Medical gentlemen experienced with Asiatic cholera (which had been raging periodically throughout India since 1817) were dispatched from London to Sunderland, where the Board of Health spent weeks denying that the cholera was not the ‘English’, mild version, to save the port’s trade.
The people of Sunderland and the writers of the Leeds Intelligencer defended themselves against the cholera with the only thing they had: their thoughts. Cholera attacked only the poor, the dirty and the indigent, women such as Eddy, the wife of a waterman, and Maria Mills, a common prostitute. The clean and temperate told themselves they were safe, even when cholera reached Newcastle and the gut of Robert Jordan, 50 years of age, “of good health and temperate habits”. Never mind; he was a labourer, so “he was frequently dirty in his person”.
The people of Leeds read about this and began to prepare. They issued reports on the general health of their town and found it good. They set up a cholera hospital. And then, they waited. A short news item in May 1832: cholera at Goole. Then Liverpool, then on 14 June, at Leeds. It had commenced in May 1832 in the Blue Bell Fold, in a “child of two years of age”, wrote Dr Robert Baker, a town surgeon, in his 1833 report for the Leeds Board of Health.
Baker had already travelled to Sunderland to see the cholera there. He was quoted as saying that Indian cholera “was a most improper name, as the disease was quite distinct from the common cholera known in England, and consequently calculated to mislead”. He was a sensible man, despite thinking that because cholera had broken out near “pigstyes”, eating pork may predispose one to it.
In this time of panic, many methods and measures were proposed, from stench traps to keeping the bowels “in regular action chiefly by rhubarb”. There were injections of oxygen into sufferers’ veins or lungs and the taking of camphor, cajeput oil and calomel. In Ireland, an unholy bishop launched a pyramid scheme in which citizens had to burn a piece of “blessed turf”, then run to deliver turf to seven more houses. This protected from disease, and exhausted a lot of Irishmen (one ran 30 miles to find an unprotected house that he could supply with his turf).
Baker was curious about poor sanitary conditions and disease, and he set off to Leeds’ yards and lanes to do some detective work when cholera arrived in the town. This was 20 years before John Snow began his cholera map of Soho, and although Baker was a convinced miasmatist [believing that some diseases were caused by ‘bad air’] his report was still groundbreaking.
He walked, wrote and talked his way around 586 streets. He attempted to collate their condition with 1,817 known cholera cases and 702 deaths. He found streets and yards that were grim and deadly. Baxter’s Yard was “most dingy, privies open”. In Micklethwaite’s Yard “stones have to be put down to walk”. Orange Street was simply “most wretchedly bad”. He walked through streets that I walk through today (some yards and ginnels still exist) and around the slums of Mabgate and Lower Briggate, near my office, which I reach by walking up a hill where hundreds of cholera victims are buried.

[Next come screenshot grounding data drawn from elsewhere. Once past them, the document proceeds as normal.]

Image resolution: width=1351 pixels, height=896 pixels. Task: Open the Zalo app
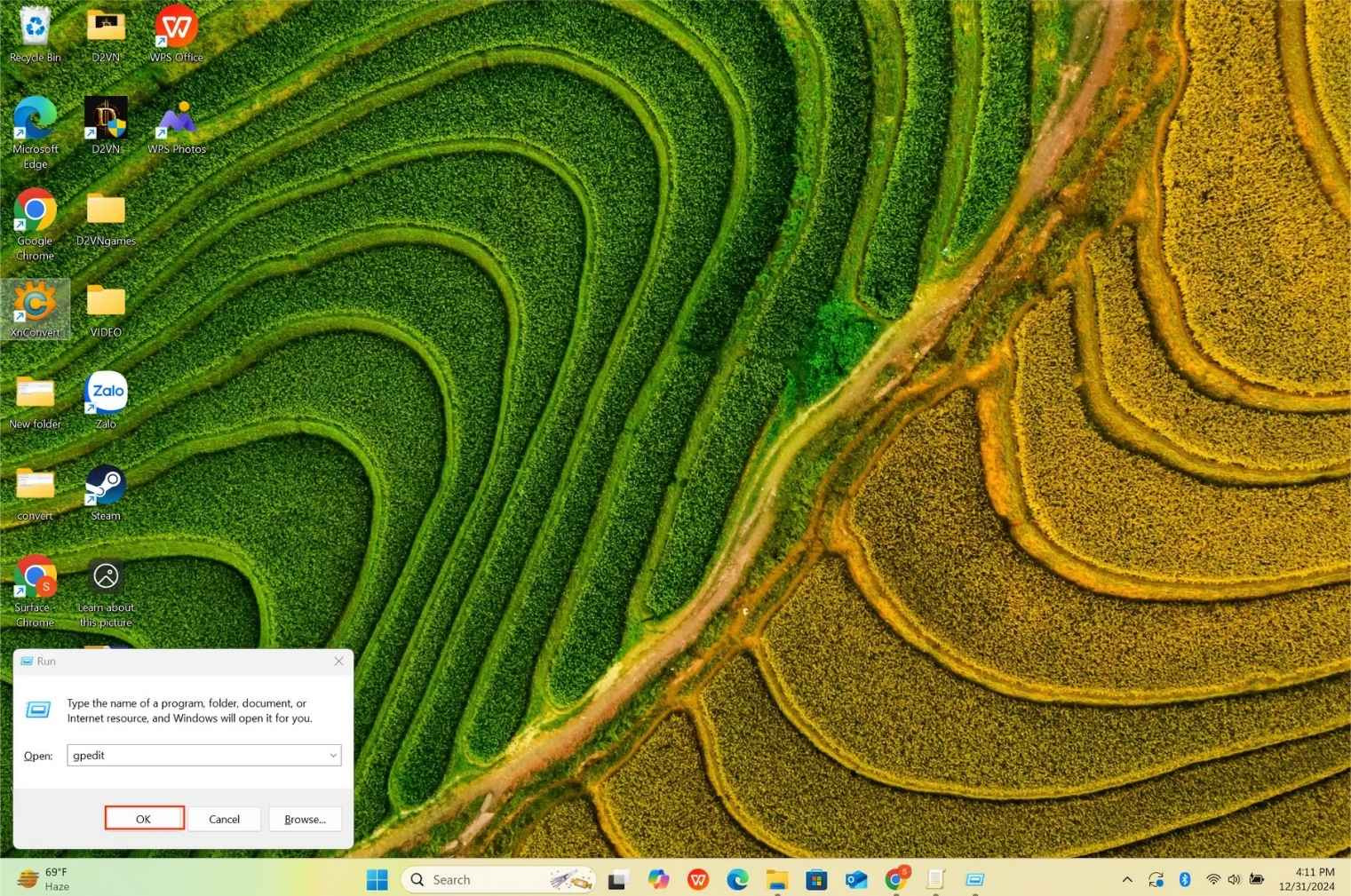(x=105, y=391)
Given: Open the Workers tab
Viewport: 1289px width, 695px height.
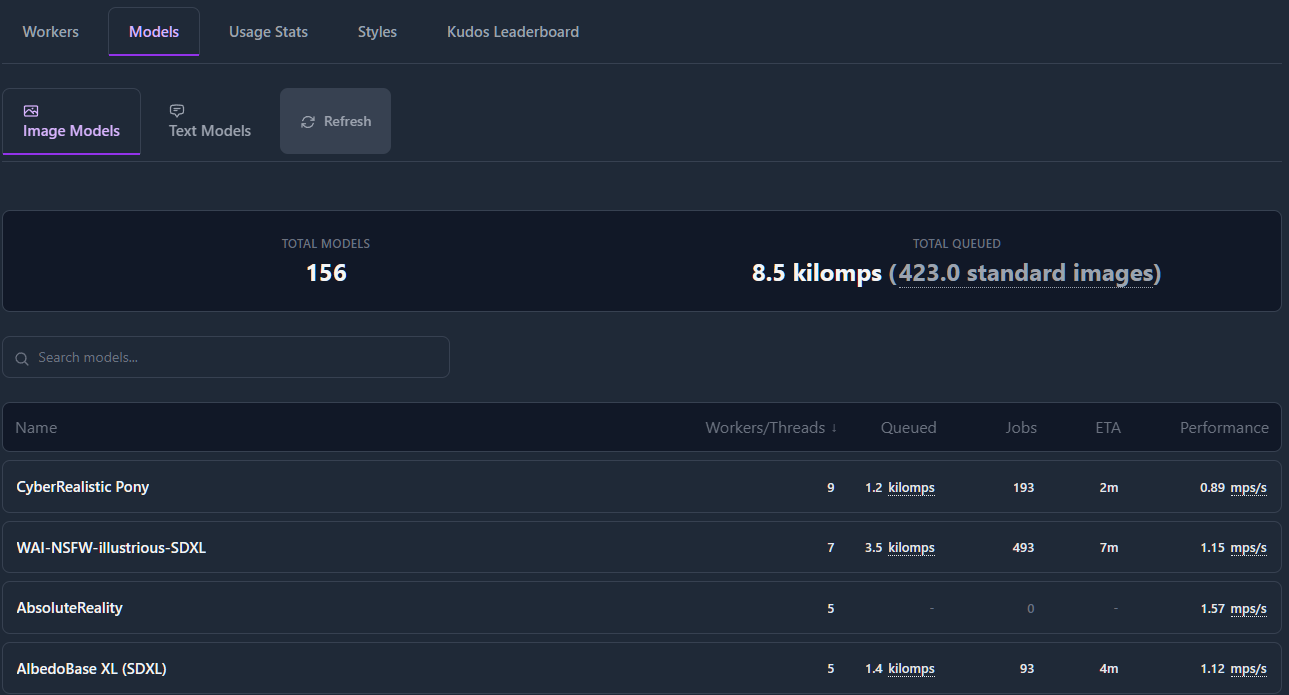Looking at the screenshot, I should pyautogui.click(x=51, y=32).
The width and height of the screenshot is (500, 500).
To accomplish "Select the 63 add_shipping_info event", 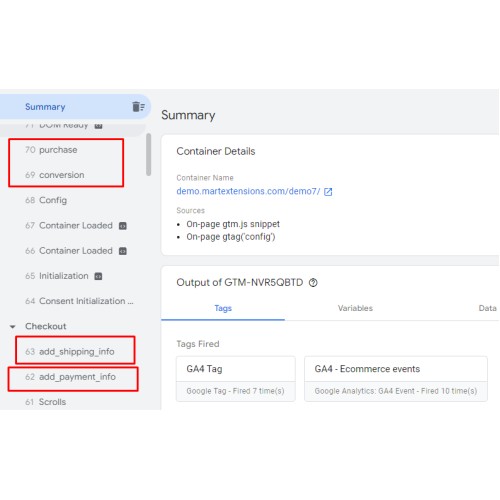I will coord(70,352).
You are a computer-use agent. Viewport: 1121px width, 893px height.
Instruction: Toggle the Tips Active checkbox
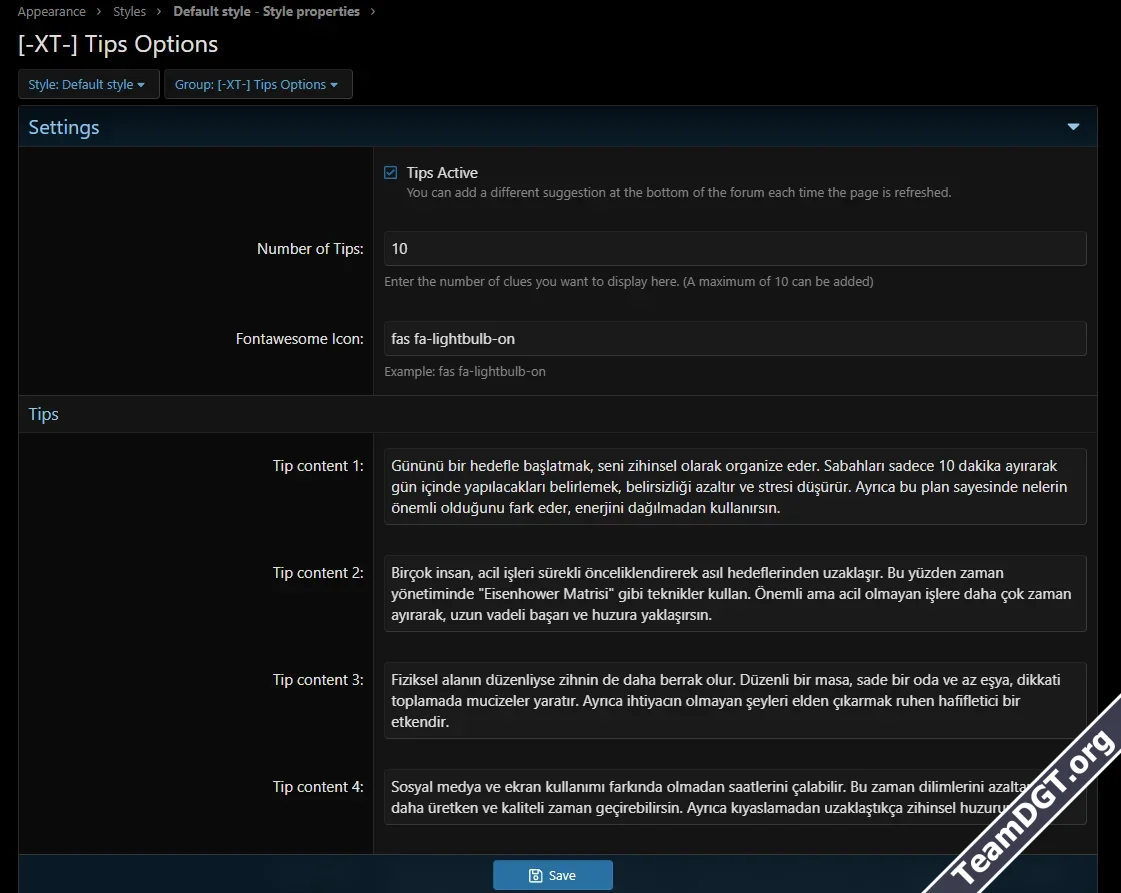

Baker concluded that cholera struck more severely in streets with appalling sanitation and that unsanitary environments were more to blame than the moral or hygienic character of cholera’s victims. His conclusions, and his report and cholera map, were striking.
Robert Baker was no John Snow. His understanding that cholera had something to do with water and sanitation – or, at least, with hygiene – was instinctive but not proven, and he remained a miasmatist. He thought that the sensible treatment of injecting saline into cholera victims (as proposed by doctors such as Dr W B O’Shaughnessy and reported in the Lancet) was wrong, and it was not continued. But among the fear and confusion that prevailed during this time of cholera, Baker’s report should be better saluted for making steps – trudged over the contents of privies and through filthy slum yards – into modern epidemiology.